▶ Dataset entries:
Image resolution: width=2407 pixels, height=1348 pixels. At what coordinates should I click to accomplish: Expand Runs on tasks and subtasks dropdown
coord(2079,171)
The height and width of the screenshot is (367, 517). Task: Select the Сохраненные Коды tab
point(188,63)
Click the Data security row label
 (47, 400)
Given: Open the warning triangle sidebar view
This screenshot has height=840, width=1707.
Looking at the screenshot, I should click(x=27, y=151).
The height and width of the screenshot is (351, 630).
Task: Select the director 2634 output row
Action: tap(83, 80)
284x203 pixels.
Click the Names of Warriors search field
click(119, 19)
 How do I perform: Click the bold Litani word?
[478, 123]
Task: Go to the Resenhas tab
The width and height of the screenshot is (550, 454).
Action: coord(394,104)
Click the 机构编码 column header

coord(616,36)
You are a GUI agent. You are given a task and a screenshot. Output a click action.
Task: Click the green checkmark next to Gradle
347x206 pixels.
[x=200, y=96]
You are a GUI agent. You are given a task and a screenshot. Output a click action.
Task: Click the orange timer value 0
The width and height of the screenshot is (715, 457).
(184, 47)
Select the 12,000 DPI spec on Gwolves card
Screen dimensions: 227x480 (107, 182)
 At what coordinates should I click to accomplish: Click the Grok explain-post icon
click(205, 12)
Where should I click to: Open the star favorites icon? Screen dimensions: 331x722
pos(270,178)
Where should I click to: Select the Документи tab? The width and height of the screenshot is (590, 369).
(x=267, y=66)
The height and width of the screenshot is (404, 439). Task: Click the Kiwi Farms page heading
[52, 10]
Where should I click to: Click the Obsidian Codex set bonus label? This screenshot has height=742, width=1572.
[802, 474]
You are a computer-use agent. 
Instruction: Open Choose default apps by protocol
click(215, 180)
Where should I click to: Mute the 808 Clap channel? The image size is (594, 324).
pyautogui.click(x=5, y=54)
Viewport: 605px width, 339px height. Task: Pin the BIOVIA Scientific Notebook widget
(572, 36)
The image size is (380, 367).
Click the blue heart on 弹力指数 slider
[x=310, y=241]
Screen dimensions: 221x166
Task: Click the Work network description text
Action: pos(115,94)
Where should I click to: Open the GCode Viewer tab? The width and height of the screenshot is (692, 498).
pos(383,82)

▶ Aim of the task:
Rewrite all of the data above, changing every "Where should I click to" to "Where do I click to" and keeping everything else the same.

▶ Finished task:
Image resolution: width=2407 pixels, height=1348 pixels. At what coordinates should I click to accomplish: Expand Runs on tasks and subtasks dropdown
coord(2079,171)
The height and width of the screenshot is (367, 517). Task: Select the Сохраненные Коды tab
point(188,63)
Click the Data security row label
 (47, 400)
Given: Open the warning triangle sidebar view
This screenshot has height=840, width=1707.
Looking at the screenshot, I should click(x=27, y=151).
The height and width of the screenshot is (351, 630).
Task: Select the director 2634 output row
Action: tap(83, 80)
284x203 pixels.
Click the Names of Warriors search field
click(119, 19)
 How do I perform: Click the bold Litani word?
[478, 123]
Task: Go to the Resenhas tab
The width and height of the screenshot is (550, 454).
Action: coord(394,104)
Click the 机构编码 column header

coord(616,36)
You are a GUI agent. You are given a task and a screenshot. Output a click action.
Task: Click the green checkmark next to Gradle
347x206 pixels.
[x=200, y=96]
You are a GUI agent. You are given a task and a screenshot. Output a click action.
Task: Click the orange timer value 0
The width and height of the screenshot is (715, 457).
(184, 47)
Select the 12,000 DPI spec on Gwolves card
Screen dimensions: 227x480 (107, 182)
 At what coordinates should I click to accomplish: Click the Grok explain-post icon
click(205, 12)
Where do I click to: Open the star favorites icon? Screen dimensions: 331x722
pos(270,178)
Where do I click to: Select the Документи tab? The width and height of the screenshot is (590, 369).
(x=267, y=66)
The height and width of the screenshot is (404, 439). Task: Click the Kiwi Farms page heading
[52, 10]
Where do I click to: Click the Obsidian Codex set bonus label? This screenshot has height=742, width=1572.
[802, 474]
You are a computer-use agent. 
Instruction: Open Choose default apps by protocol
click(215, 180)
Where do I click to: Mute the 808 Clap channel? The image size is (594, 324).
pyautogui.click(x=5, y=54)
Viewport: 605px width, 339px height. Task: Pin the BIOVIA Scientific Notebook widget
(572, 36)
The image size is (380, 367).
Click the blue heart on 弹力指数 slider
[x=310, y=241]
Screen dimensions: 221x166
Task: Click the Work network description text
Action: pos(115,94)
Where do I click to: Open the GCode Viewer tab? The width and height of the screenshot is (692, 498).
pos(383,82)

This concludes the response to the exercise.